In my book, SoulShaping: Taking Care of your Spiritual Life, I tell one of the most famous and amusing experiments demonstrating this. A researcher in exercise and human physiology set a weight on the floor, tied a rope to it, ran the rope over a pulley fastened to the edge of a table, then sat on the other side of the table and looped the rope over the middle finger of his right hand. Then, in time to a metronome, he began lifting the weight. The first time and for many weeks thereafter, the best he could do was 25 lifts before his finger became fatigued. To expand the experiment, he had a mechanic in the building lift the weight occasionally, in the same manner, and the mechanic always beat him. One day, about two months later, the researcher began his usual lifts, but found his finger wasn’t tired at 25. He kept going and ultimately reached 100. He suspected what had happened, and brought the experiment to a rather unorthodox conclusion. He invited the mechanic in again and made a small bet that he could best him. The mechanic accepted—and lost.

What the researcher suspected was the vascularization of his finger muscles–more blood vessels had opened up, creating new routes for delivering more oxygen. What was most interesting was that they apparently didn’t open up one at a time but a network at a time. Physiologists call this “the training effect.”

Athletes report similar “plateaus of progress,” improving not only day by day, but in quantum jumps. This vascularization is the most essential factor in building endurance. It reduces fatigue in the skeletal muscles, saturating the tissue with oxygen and carrying away more wastes. It is a vital factor in the health of the heart, the most important muscle of all.  More or larger blood vessels supplying the heart tissue with energy-producing oxygen considerably reduce the chances of any cardiac failure.  And even if a heart attack were to occur, the improved blood supply would help to keep the surrounding tissue healthy and improve chances for a speedy recovery.

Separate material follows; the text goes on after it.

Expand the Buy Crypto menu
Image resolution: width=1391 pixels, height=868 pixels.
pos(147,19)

Consider an analogy in the spiritual realm. Spiritual experience shows a similar correlation to physical conditioning.  After sustained discipline, our spiritual lives respond and deepen with increased vitality and sensitivity to God’s presence and direction. Likewise, when we step out in faith, only then do we experience the reality of faith. When we make a commitment to sacrificial giving or to serving or to regular discipleship—only then do our hopes turn into reality.

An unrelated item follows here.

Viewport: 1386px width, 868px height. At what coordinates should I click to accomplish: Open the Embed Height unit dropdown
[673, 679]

For “physical exercise has some value, but godliness is valuable in every way. It holds promise for the present life and for the life to come” (1 Timothy 4:8)

Here’s the principle: Strength comes with the doing. If no demand is made, no strength is supplied! Paul wrote,

“Do you not know that all the runners in a stadium compete, but only one receives the prize? So run to win. Each competitor must exercise self-control in everything. They do it to receive a perishable crown, but we an imperishable one. 26 So I do not run uncertainly or box like one who hits only air. Instead I subdue my body and make it my slave, so that after preaching to others I myself will not be disqualified” (1 Corinthians 9:24-27 New English Translation).

If you want to experience spiritual vitality, put yourself in a place where a demand is made upon you. Bring Jesus Christ into your conversation. Say yes to mentoring a child or young person who has just begun walking with Jesus. Reach out to a neighbor in need. Pray with a person for a problem they have.

When we step out in faith, our faith grows. When we step out, we will be amazed at our experience of God’s presence. It may not–in fact usually does not–come in a dramatic way. It may not happen all at once– remember the training effect. But there will be a sense of peace and confidence that you’ve done the right thing, and God is pleased.

Achieving strength and competence takes time. But that time brings a huge return on investment.

“Your obedience is known to all and thus I rejoice over you. But I want you to be wise in what is good and innocent in what is evil. The God of peace will quickly crush Satan under your feet. The grace of our Lord Jesus be with you” (Romans 16:19-20).